Thanks for the link. I understand that Roger Penrose's father tought him calculus the evening before he started it at school. It would take me a lot longer, and I don't have the time; so if there is something there that would enlighten me, it will need to be simplified. Lots! smile

Instead of using the colors on the table make it a distance from the point you choose (you selected the cushion) and write the equation for speed and time.

The formula is straight forward:
distance = speed ball hit at * time from ball strike

That is the hamiltonian you are describing in your thoughts. So select a table a length (say 2m), select a suitable speed say (0.25 m/sec) now write the distance for each of the 10 seconds following the ball strike.

Do you see the problem with your hamiltonian ... => time from ball strike only conceptually only goes forward then your distance can only ever get bigger. When the ball hits the time reversal pink spot the distance actually starts decreasing the weird behaviour you think is strange.

So what is required is to negate one of the terms in the hamiltonian at the point of reversal.

That can be done in one of TWO WAYS.
1.) Turn speed into a velocity one way being +ve the other -ve
2.) Invert time at the reversal point, notionally its zero at the reversal point so time has a +ve and -ve component

Surprised me but Paul correctly worked that out but he went for both, they don't both reverse you get to choose one.

The problem is there exists no selective process you can choose that tells you which is right or wrong or even if it has physically correct meaning.

What I was trying to get you to realize in your thought experiment was that your statement time reverses at the pink spot is totally SUBJECTIVE.

I can solve your problem in two other ways than your choice

1.) By simply putting time = 0 at the pink spot and it doesn't matter which way time runs the calculation will work. So time is zero at the pink spot and radiates out from that point.
2.) I can simply have an invisible bumper at the pink spot and the ball actually bounced inverting it's velocity.

So even if I could physically do your experiment and view it I would not in any way deduce time had reversed and it introduces no anomaly.

Originally Posted By: Bill S
Same way it was before you picked it up.

So now we take the other choice you didn't consider that when the ball reached the pink spot you the observer started going backward in time. If the pink ball is a point with a time reversal why can't the point you are observing from be one.
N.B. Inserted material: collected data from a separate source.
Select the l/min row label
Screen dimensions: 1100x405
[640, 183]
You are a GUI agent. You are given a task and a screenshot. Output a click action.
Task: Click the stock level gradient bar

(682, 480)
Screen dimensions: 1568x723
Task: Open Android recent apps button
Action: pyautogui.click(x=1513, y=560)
Picking up the ball is a metaphor for some event that is nothing to do with what is being observed but what the observer does or has done to them.

Your experiment assumes you the observer are GOD and know exactly what is actually happening .. an impossibility for us mere mortals.

Last edited by Orac; 06/17/16 07:15 AM.

I believe in "Evil, Bad, Ungodly fantasy science and maths", so I am undoubtedly wrong to you.